Nous pensons tous aux commencements et aux fins, c’est-à-dire que nous nous efforçons de les deviner au moyen de syllogismes. Si le milieu est tel, nous en concluons que le commencement était tel, que la fin sera telle. Mais ils ne sont ni tels, ni telles. Les commencements et les fins ne ressemblent en rien au milieu, les conclusions par analogie n’ont de valeur que pour ceux qui envisagent le milieu comme le tout, et qui ne s’inquiètent ni des commencements, ni des fins.

 

III

Le soleil a des taches. Nous lui en faisons reproche. Si c’était nous qui avions dû créer le soleil nous l’aurions fait évoluer dans le ciel sans la moindre tache, et nous croyons que cela vaudrait beaucoup mieux. Mais Dieu n’a pas agi à notre gré. Il reste à savoir qui de Dieu ou de nous a raison. Ce que nous blâmons n’est pas toujours mauvais. Il est probable que le soleil avec taches est meilleur que le soleil sans taches.

 

IV

Les grands écrivains, et en général les grands hommes reconnus comme tels, nous paraissent les plus intéressants à étudier car ils sont au-dessus de tout reproche. Ils sont justifiés d’avance par leur importance, le rôle mondial qui est leur lot. Quel que soit le résultat d’un examen détaillé, ils ont toujours raison : c’est ce que proclament éloquemment leurs actes, monumenta aera perenniora. Si nous parlons avec indulgence des gens ordinaires, si nous ne regardons pas de trop près leurs défauts ou pour mieux dire ce qu’on nomme leurs défauts, nous abordons les grands hommes directement et nous donnons leur vrai nom à leurs particularités et leurs qualités. Il ne serait pas terrible de découvrir de la lâcheté dans Alexandre de Macédoine, en Platon et Aristote de l’ignorance ou de la superficialité, en Saint-Augustin un manque de foi. Combien simplement et tranquillement l’Évangile raconte que l’apôtre Pierre a renié le Christ trois fois dans la même nuit ! Cela n’a pas empêché les hommes de lui bâtir à Rome un temple magnifique, cela n’empêche pas des millions de fidèles de baiser dévotement le pied de sa statue. Les vicaires de Pierre continuent jusqu’à nos jours d’être considérés comme infaillibles... Les défauts des grands hommes ne peuvent pas nous apparaître comme des défauts personnels. La pauvreté du riche est la pauvreté en général, la pauvreté cosmique s’il est permis de s’exprimer ainsi. Il n’y a pas lieu ici d’accuser, ni de dénoncer. Cette pauvreté cache un grand mystère, et y participer est un éternel besoin des mortels. Les grands hommes ne craignent point d’étaler leur misère.

 

V

« Qui est le plus grand ? » Le plus grand, c’est celui qui a le plus de chance, dit l’évêque Nicolas dans les Prétendants au trône d’Ibsen. À première vue c’est la réponse la plus blessante, donc la plus inacceptable. Elle fut évidemment soufflée à l’évêque, ce monstre moral et physique, par le diable lui-même qui ne pense qu’à tourmenter et à martyriser l’humanité. C’est pourtant juste le contraire. D’après notre conviction la plus profonde et si la justice existe réellement (non pas seulement dans les livres philosophiques et les sermons des prédicateurs), le bonheur ne peut être que la récompense accordée à un grand homme.

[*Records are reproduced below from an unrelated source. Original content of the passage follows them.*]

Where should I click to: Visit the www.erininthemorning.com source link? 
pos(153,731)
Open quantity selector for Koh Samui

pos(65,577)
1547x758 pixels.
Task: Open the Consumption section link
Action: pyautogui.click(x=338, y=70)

Notre âme tremble à l’idée que le vraiment grand puisse périr, que le médiocre, le borné, triomphe, que ce soit en somme la réussite qui décide du sort de l’homme. Néanmoins, l’évêque Nicolas, intrigant méchant, envieux, a raison.

Le plus grand c’est celui qui a le plus de chance, le plus grand c’est celui qui a réussi. Mais, ce qui est plus important et plus inattendu, non seulement l’évêque a raison en fait, mais sa vérité, monstrueuse et absolument inacceptable, peut paraître belle. Il est bon que la chance, le hasard décide de la grandeur humaine. Cela signifie que le dernier n’est pas le premier, non parce qu’il ne peut pas être le premier, mais simplement parce qu’il n’a pas eu de chance. Il voit juste, il est suffisamment intelligent, doué, hardi, rien ne lui manque que l’occasion de manifester les forces cachées en lui.

Vous voyez que l’évêque Nicolas, esprit malin, est encore trop idéaliste, car sa vérité, loin d’être laide, est plus belle que toutes les vérités qui ont jamais existé. Elle est simplement inutile, même plutôt nuisible, en ce moment, sur la terre. Que faire de cette vérité qui nous enlève nos génies, les seuls dieux que nul jusqu’ici n’ait pu détrôner, ces génies si aisément reconnaissables parmi les simples mortels, par les succès qui leur ont été dévolus en juste récompense de leurs talents et de leurs dons ?

 

VI

« Une énigme qui vaut la peine d’être méditée. » Autrement dit : je ne sais pas encore, mais quand j’aurai réfléchi, je saurai. La connaissance apparaîtra donc comme le résultat de ma réflexion humaine, uniquement de ma réflexion. Il n’y a pas d’autre source de la connaissance. Il n’y a pas de livre sacré, pas d’être supérieur à questionner et dont on puisse recevoir la réponse. Il n’y a qu’une seule source : la vie et notre raison. Cela veut dire que les énigmes resteront à jamais des énigmes, car jamais nous n’aurons foi dans l’infaillibilité de notre raison et dans la totalité de notre expérience. Et il faut ajouter que jamais nous ne cesserons de chercher à deviner.

 

VII

Il faut être très naïf pour espérer résoudre l’éternel mystère de la vie.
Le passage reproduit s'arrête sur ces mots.